L’obiettivo è dunque rendere, in primis, le aree agricole più tutelate e fruibili, attraverso nuove piantumazioni e la valorizzazione delle strade bianche, pensate come una rete di percorsi accessibili. “Contiamo di fare in campagna – sottolinea il primo cittadino – ciò che il Cai ha fatto in montagna all’inizio del secolo scorso, ossia: segnare i tracciati, aprire i sentieri e renderli frequentabili”.

Il piano fa leva, anche, sul ruolo degli alberi, non più considerati elementi decorativi ma parte essenziale del sistema campagna. Questo perché “oggi si parla giustamente di forestazione urbana, ma bisognerebbe iniziare a parlare anche di riforestazione delle campagne”. Come? “Introducendo degli incentivi – dice – e una progettualità per ripensare anche questo aspetto”. Proprio in questi giorni sono in corso delle operazioni di ripiantumazione di nuovi arbusti con un “saldo positivo” di una sessantina di unità in più.

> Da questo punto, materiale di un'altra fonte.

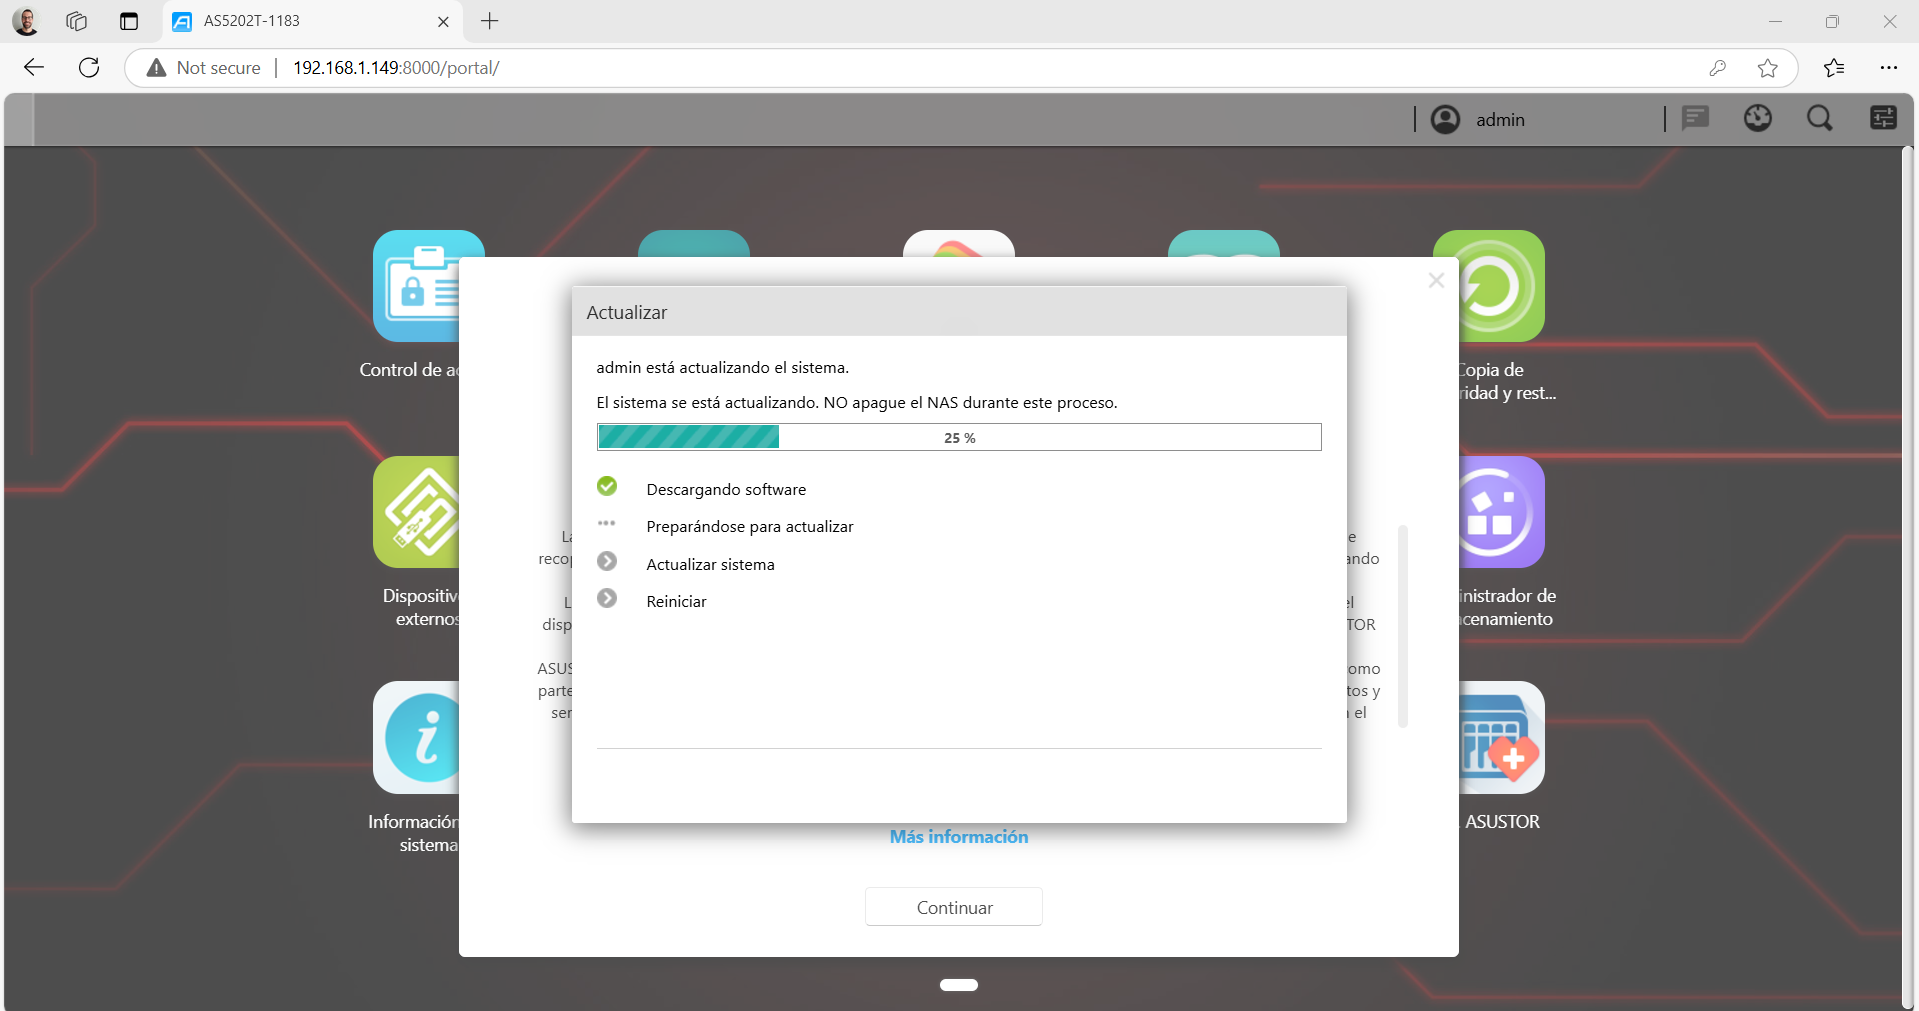
Task: Open the Dispositivos externos app icon
Action: coord(415,512)
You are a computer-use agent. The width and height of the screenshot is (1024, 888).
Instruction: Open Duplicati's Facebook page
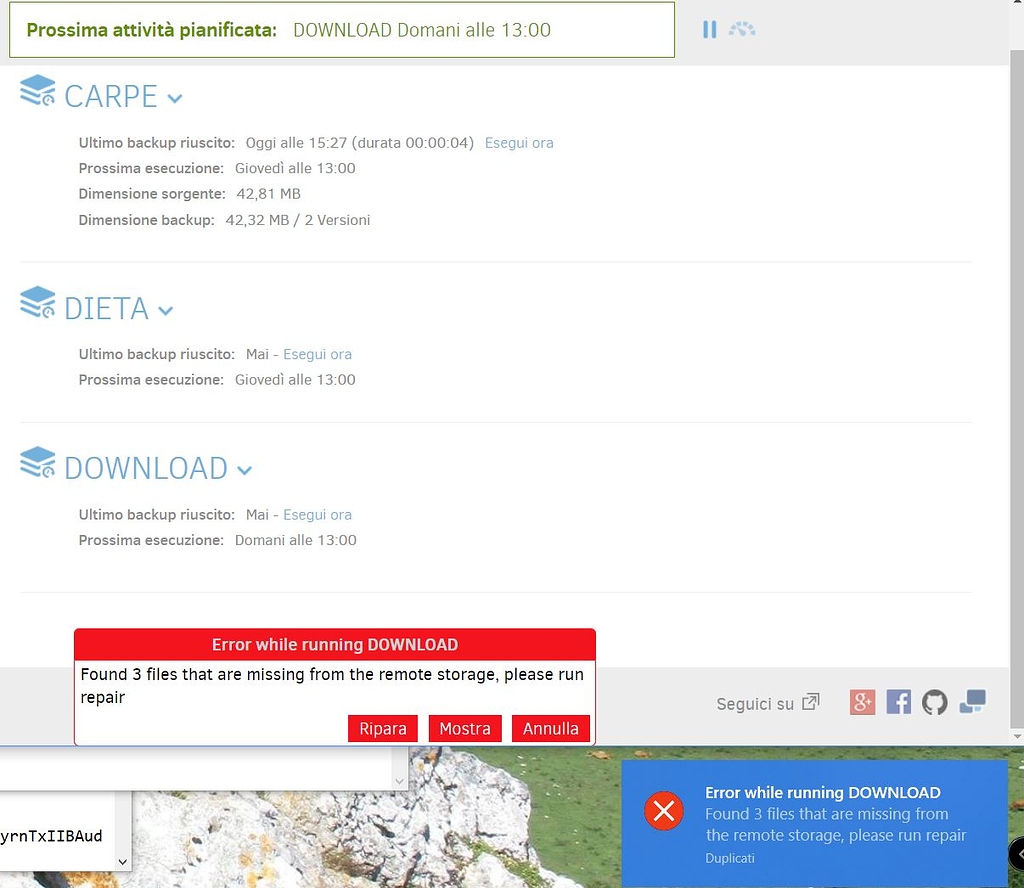tap(898, 702)
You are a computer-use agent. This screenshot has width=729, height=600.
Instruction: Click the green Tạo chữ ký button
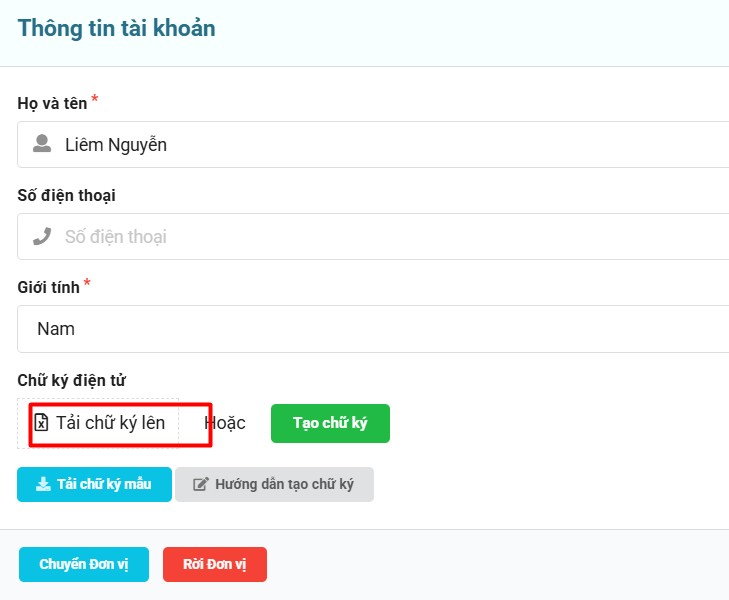[x=330, y=423]
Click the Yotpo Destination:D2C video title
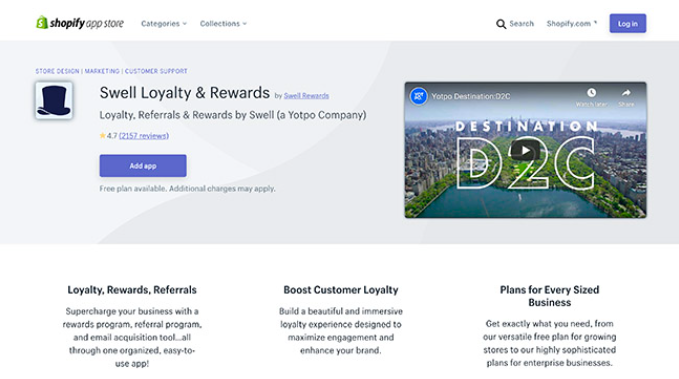679x379 pixels. click(x=471, y=96)
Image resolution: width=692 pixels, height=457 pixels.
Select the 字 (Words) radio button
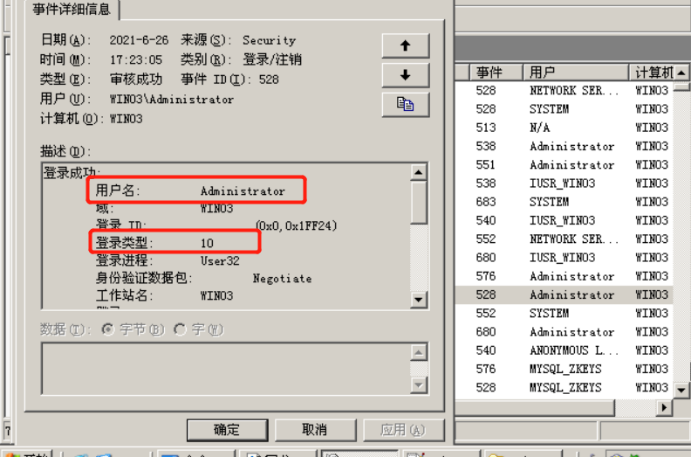click(180, 329)
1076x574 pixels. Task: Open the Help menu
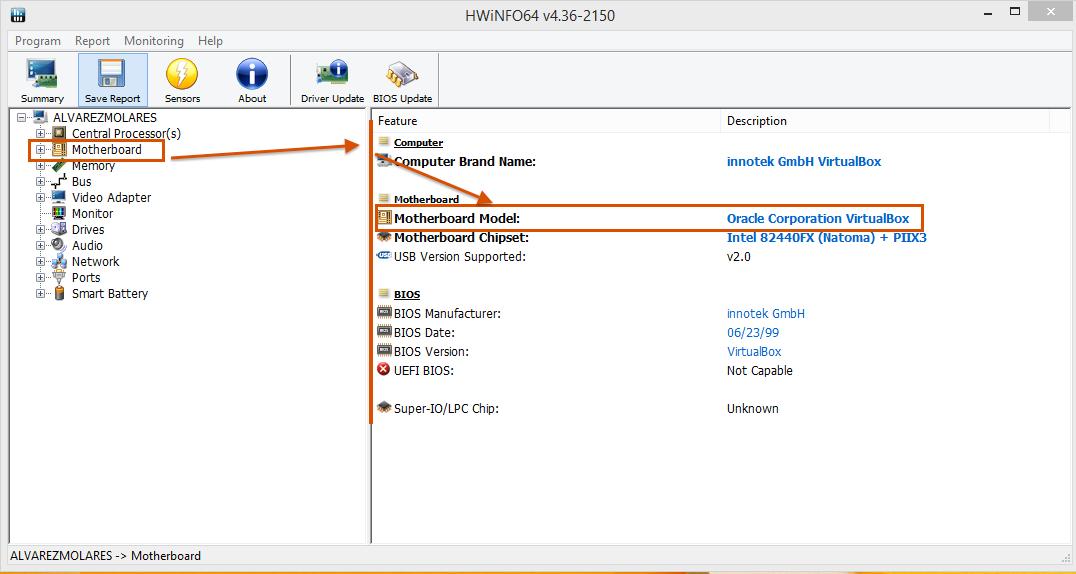pyautogui.click(x=210, y=41)
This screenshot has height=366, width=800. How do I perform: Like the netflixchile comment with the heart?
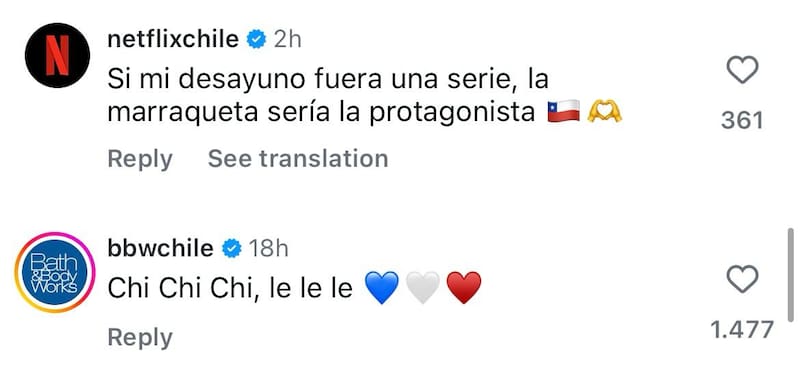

Un capitolo centrale riguarda, invece, la mobilità dolce. Il Pgt individua una connessione verde ciclopedonale ritenuta strategica per la comunità, in grado di collegare il paese alle aree naturali e al sistema più ampio delle ciclovie sovracomunali, fino alla Valle dell’Adda.

L’obiettivo è anche quello di mettere in rete le tre aree di pregio presenti sul territorio: il Bosco Grosso, di proprietà privata, il Bosco Tondo, comunale, e la Foresta di Pianura nata quindici anni fa grazie a un progetto di forestazione regionale. “Stiamo lavorando con il Parco dell’Adda a un’associazione forestale che permetta una gestione condivisa, come avviene in montagna”. Tra gli interventi previsti anche il completamento delle connessioni con il paese e la realizzazione di percorsi dedicati, compreso un tracciato di mountain bike.

La direzione, quindi, è quella della riduzione del consumo di suolo, andando oltre le prescrizioni regionali, e di un riequilibrio tra funzioni. Il residenziale verrà ulteriormente ridotto rispetto al Pgt vigente, mentre al comparto artigianale verrà concesso un lieve incremento.

“Se c’è casa, deve esserci anche lavoro – conclude Donadoni -. Non vogliamo essere un paese dormitorio”.